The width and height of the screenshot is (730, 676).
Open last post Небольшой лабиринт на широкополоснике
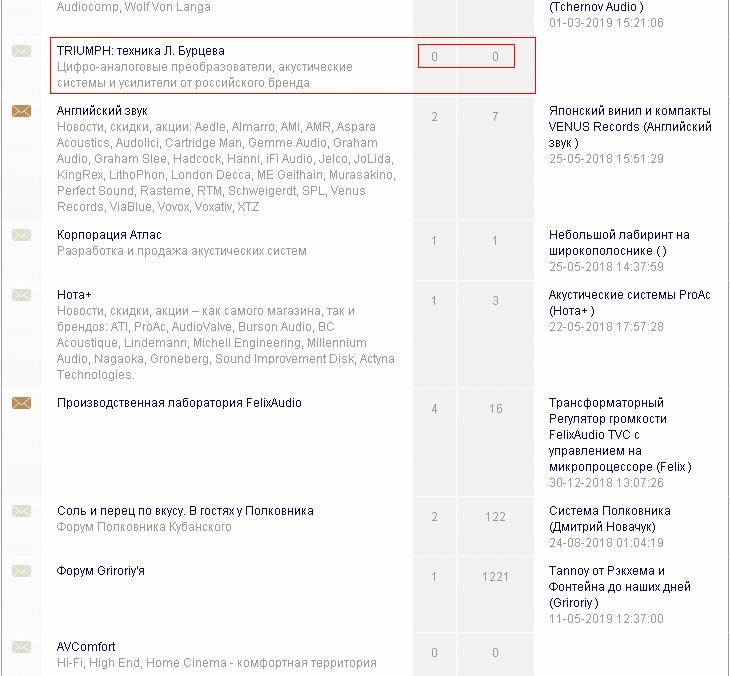(619, 235)
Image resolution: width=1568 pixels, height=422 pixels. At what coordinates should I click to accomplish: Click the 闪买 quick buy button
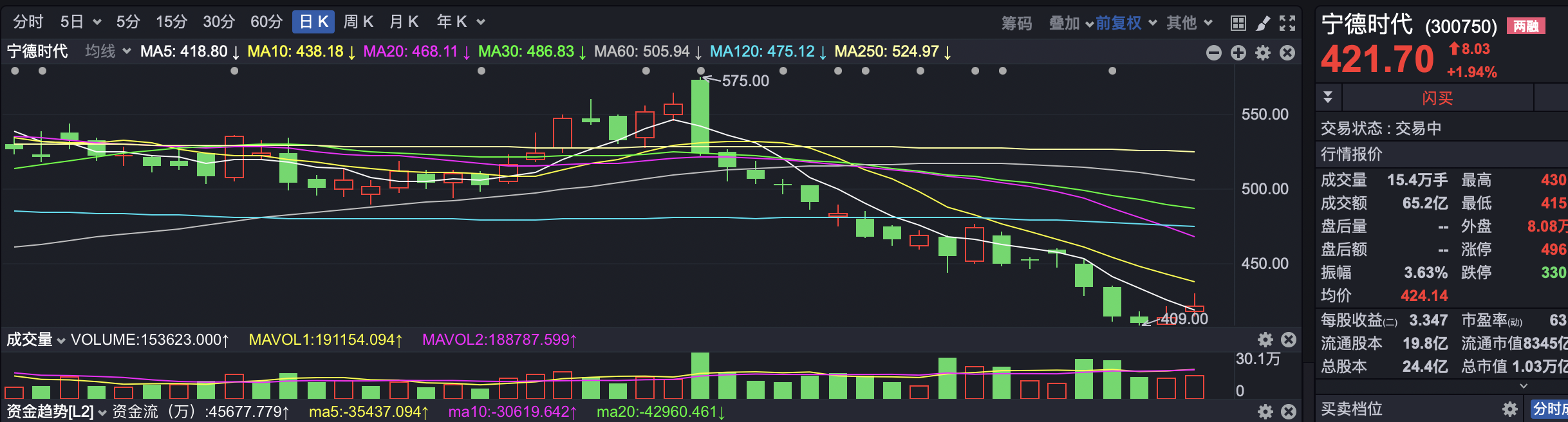click(1437, 98)
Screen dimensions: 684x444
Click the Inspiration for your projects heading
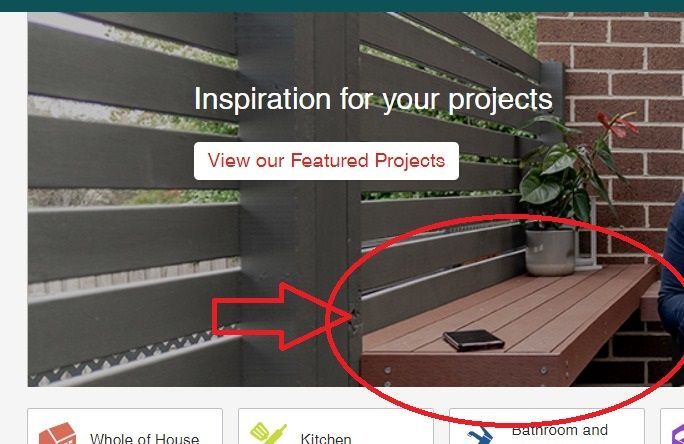[373, 99]
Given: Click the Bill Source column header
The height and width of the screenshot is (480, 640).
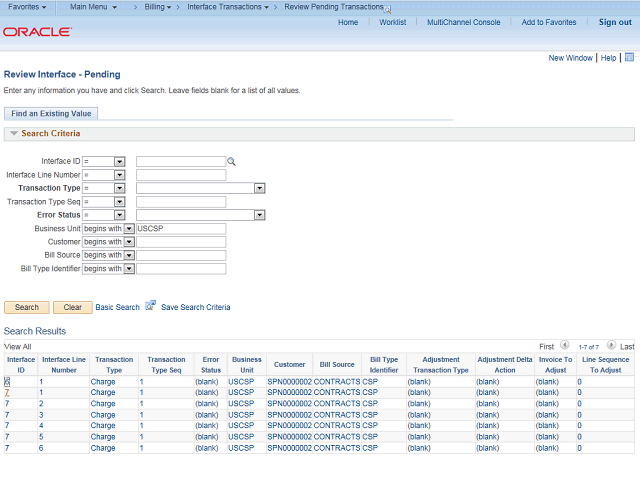Looking at the screenshot, I should point(337,364).
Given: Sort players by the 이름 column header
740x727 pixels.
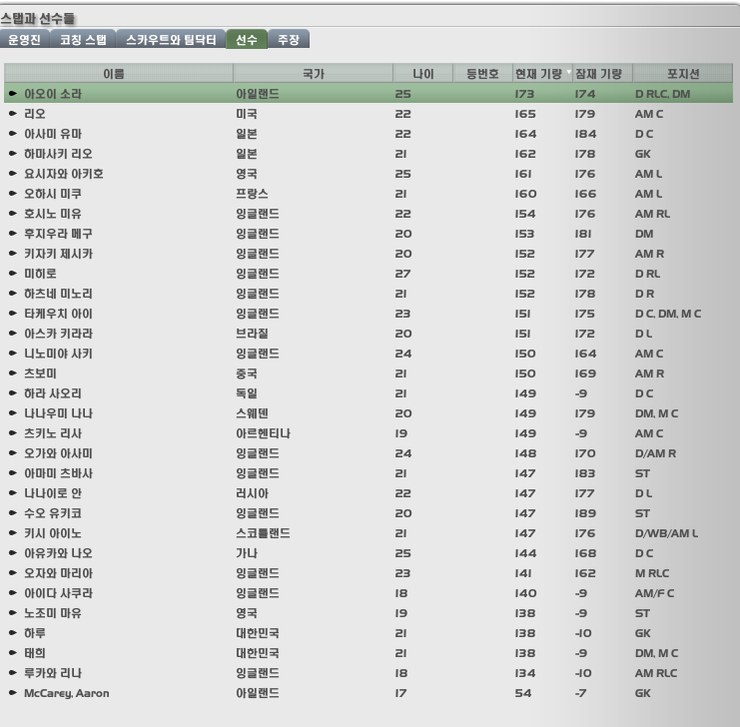Looking at the screenshot, I should pyautogui.click(x=118, y=74).
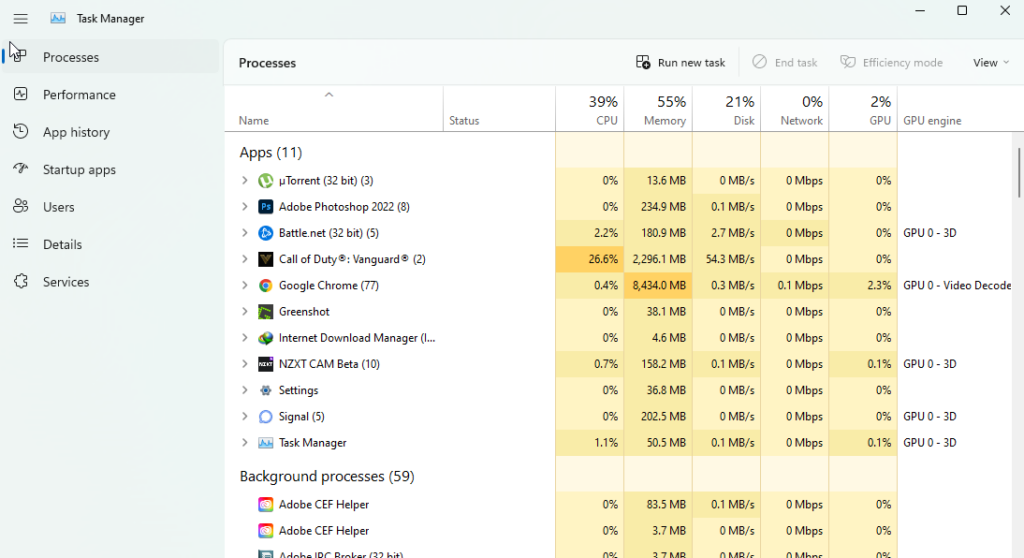Click the Google Chrome app icon
This screenshot has width=1024, height=558.
pyautogui.click(x=265, y=285)
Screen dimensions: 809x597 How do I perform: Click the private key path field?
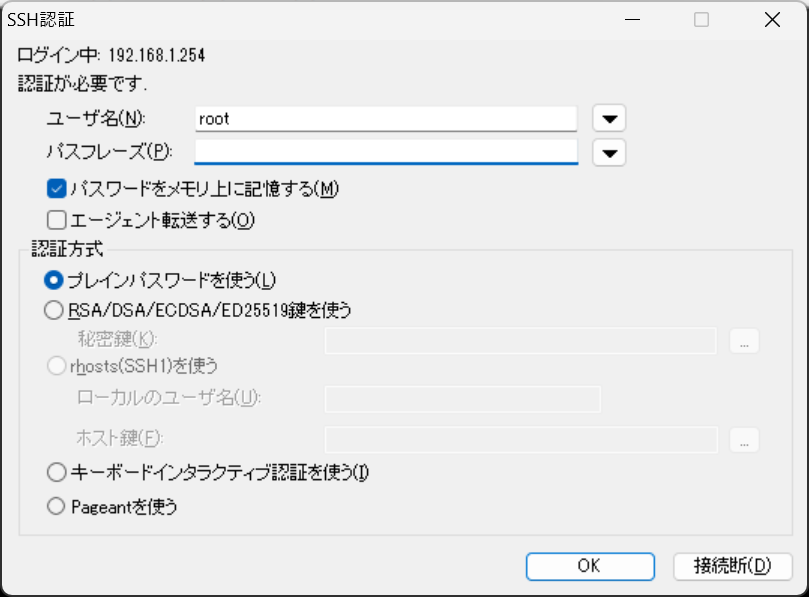click(x=520, y=341)
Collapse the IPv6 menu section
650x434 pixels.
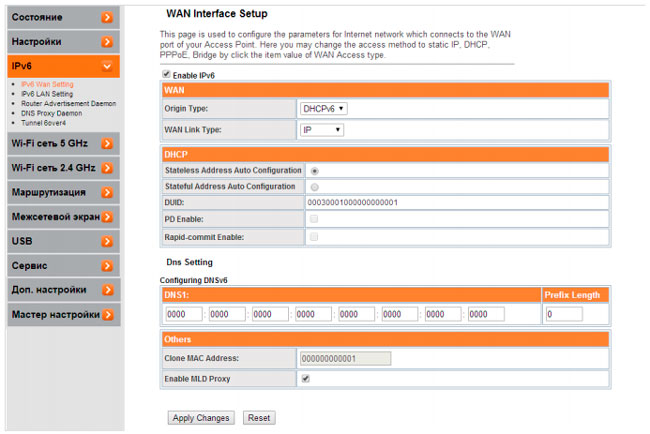(107, 67)
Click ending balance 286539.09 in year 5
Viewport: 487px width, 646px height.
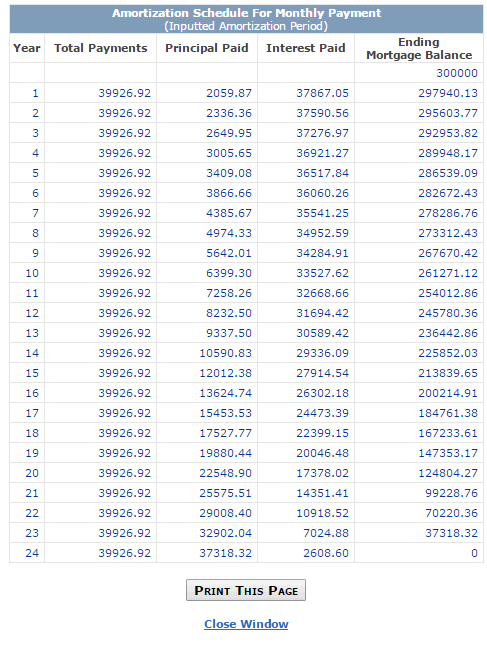[x=419, y=173]
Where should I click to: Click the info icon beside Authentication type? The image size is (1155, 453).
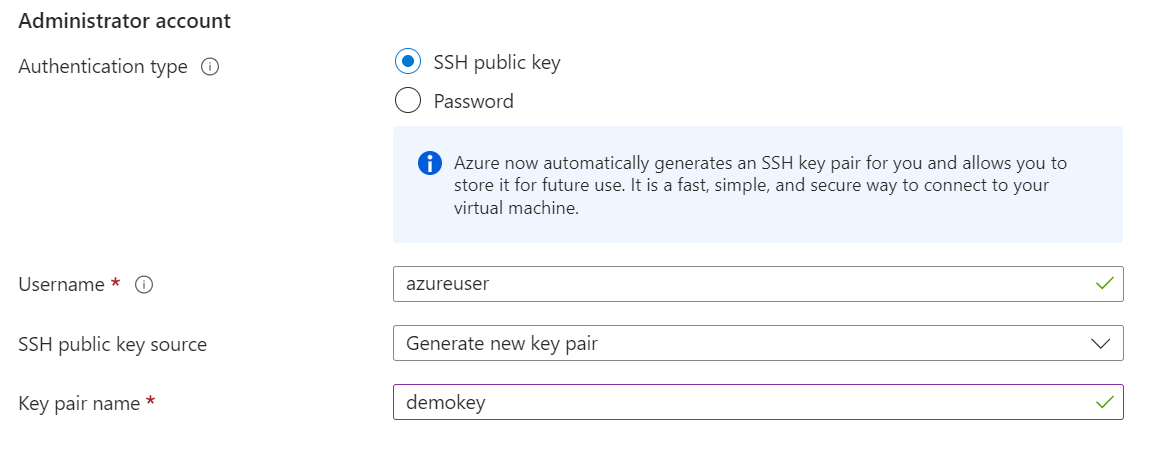coord(210,67)
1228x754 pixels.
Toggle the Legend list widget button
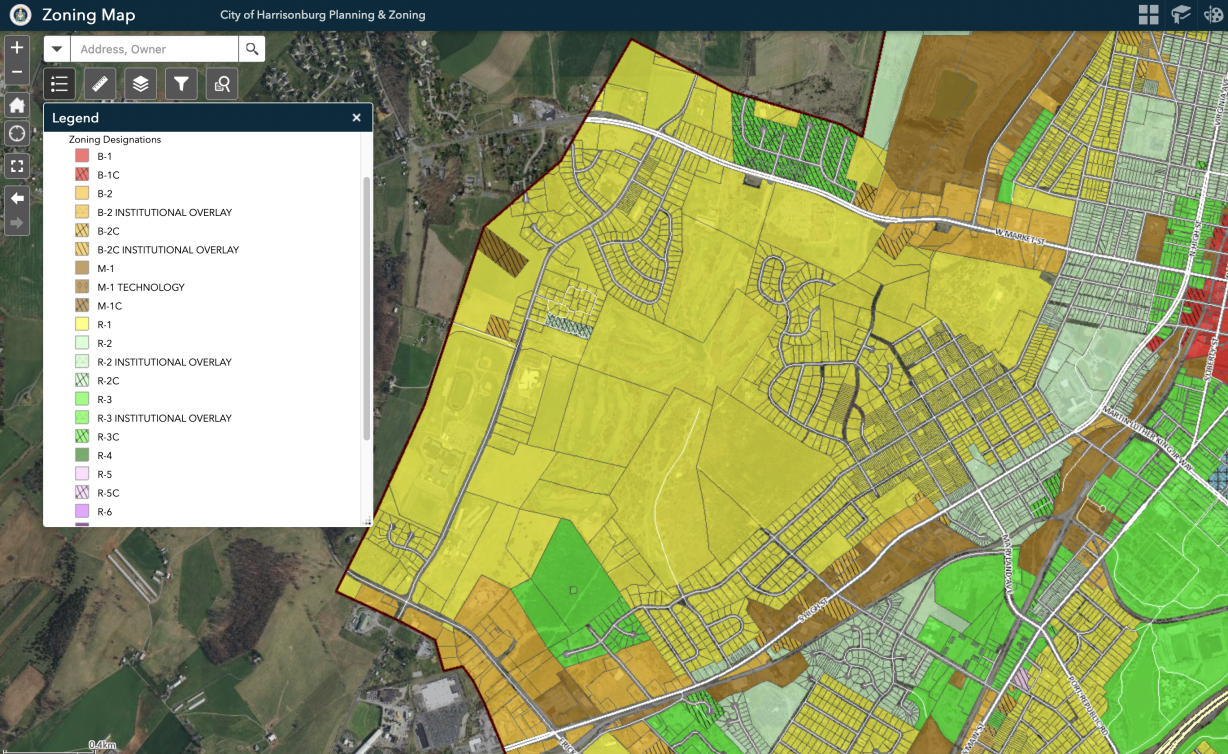click(x=59, y=84)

____________________

• [Task to complete]: Print every record above exactly, with no pictures.

• [Task output]:
The width and height of the screenshot is (730, 676).
Open last post Небольшой лабиринт на широкополоснике
(619, 235)
Image resolution: width=1568 pixels, height=422 pixels. At what coordinates should I click to accomplish: Click the 闪买 quick buy button
click(1437, 98)
Screen dimensions: 684x444
Click the Inspiration for your projects heading
[373, 99]
Given: Click the Bill Source column header
The height and width of the screenshot is (480, 640).
Looking at the screenshot, I should point(337,364).
Given: Sort players by the 이름 column header
740x727 pixels.
Looking at the screenshot, I should pyautogui.click(x=118, y=74).
Click the Google Chrome app icon
This screenshot has width=1024, height=558.
pyautogui.click(x=265, y=285)
Screen dimensions: 809x597 How do I perform: Click the private key path field?
click(x=520, y=341)
Collapse the IPv6 menu section
650x434 pixels.
(107, 67)
Click ending balance 286539.09 in year 5
Viewport: 487px width, 646px height.
[x=419, y=173]
Where should I click to: Click the info icon beside Authentication type? The image size is (1155, 453).
coord(210,67)
1228x754 pixels.
Toggle the Legend list widget button
click(x=59, y=84)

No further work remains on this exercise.